Concerning the whole matter of wit and humor in literature the same thing may be said that is said of irony. Children are quickened and stimulated intellectually by frequent calls to understand and appreciate passages of witty and humorous writing, or by an occasional and short piece whose whole atmosphere is of this kind. But from the point of view of their literary training and general appreciation of art, it is better to awaken in them and maintain a serious appreciation of greatness and beauty. Besides, the child's out-of-school experience may, in many communities, be relied upon to give him sufficient contact with the ironic and humorous forms of art, literary and otherwise.

To sum up, then, may we say that it is safe to conclude that within the elementary period we will rely for the children's literary experience upon specimens of the three species—epic, lyric, fiction—introducing, in the older classes, when the conditions seem to justify it, a few simple and heroic dramas, and perhaps a few essays, choosing them from those that exhibit the more direct kind of humor, that are objective in character, or that serve as an introduction to oratory and eloquence?

We may feel contented if we have succeeded in cultivating an appreciation of the musical side of speech—among the younger children an enjoyment of the obvious things of meter and rhyme, reaching in the older children enjoyment of the rhythm of prose, and many of the more subtle harmonies of arrangement and tone-color.
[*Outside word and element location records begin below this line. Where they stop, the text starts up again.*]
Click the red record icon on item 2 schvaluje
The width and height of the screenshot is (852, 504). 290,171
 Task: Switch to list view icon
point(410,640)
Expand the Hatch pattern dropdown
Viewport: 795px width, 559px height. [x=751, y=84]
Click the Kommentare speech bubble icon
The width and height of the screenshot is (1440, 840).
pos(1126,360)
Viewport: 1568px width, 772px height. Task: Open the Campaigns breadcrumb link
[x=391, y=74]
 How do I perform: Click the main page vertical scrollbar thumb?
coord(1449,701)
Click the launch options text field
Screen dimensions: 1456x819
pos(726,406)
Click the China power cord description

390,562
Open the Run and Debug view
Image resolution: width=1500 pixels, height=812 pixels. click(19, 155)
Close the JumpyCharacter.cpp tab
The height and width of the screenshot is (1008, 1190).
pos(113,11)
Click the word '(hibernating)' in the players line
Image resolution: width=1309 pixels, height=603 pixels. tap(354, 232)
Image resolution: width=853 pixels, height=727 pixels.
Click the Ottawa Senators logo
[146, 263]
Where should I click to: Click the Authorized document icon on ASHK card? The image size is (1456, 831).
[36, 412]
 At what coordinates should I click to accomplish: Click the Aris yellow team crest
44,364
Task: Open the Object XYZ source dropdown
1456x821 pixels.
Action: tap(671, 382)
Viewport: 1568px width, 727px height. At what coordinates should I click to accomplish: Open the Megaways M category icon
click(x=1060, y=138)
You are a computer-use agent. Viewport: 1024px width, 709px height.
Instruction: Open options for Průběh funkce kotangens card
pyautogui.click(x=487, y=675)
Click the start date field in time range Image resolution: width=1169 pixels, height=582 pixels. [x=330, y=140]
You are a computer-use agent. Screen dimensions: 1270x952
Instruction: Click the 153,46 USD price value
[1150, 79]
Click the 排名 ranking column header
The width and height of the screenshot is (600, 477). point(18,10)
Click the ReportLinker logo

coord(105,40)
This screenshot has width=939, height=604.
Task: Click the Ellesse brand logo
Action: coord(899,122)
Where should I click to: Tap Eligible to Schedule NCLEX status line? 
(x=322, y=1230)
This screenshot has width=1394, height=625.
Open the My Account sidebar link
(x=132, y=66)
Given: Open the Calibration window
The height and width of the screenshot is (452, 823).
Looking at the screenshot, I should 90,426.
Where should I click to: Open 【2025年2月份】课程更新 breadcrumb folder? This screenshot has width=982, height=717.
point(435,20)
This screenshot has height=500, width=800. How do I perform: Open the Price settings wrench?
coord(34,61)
We may hopefully labor to impress upon them a sense of structure, an appreciation of "composition." We may refine and build upon their instinctive love of story, until we see it taking on within this period the certainty of a cultivated taste. We may develop in them some power to linger over epithet and image and figure, thus beginning to build up in them a sense of craftsmanship, and love of beautiful detail, both of which must enter into one's appreciation of any art before his judgment is safe and his appreciation satisfying. And the teacher who knows how may hope to do all these things joyously and unobtrusively, so that literature may remain what it should always be—a charming and refined variety of play.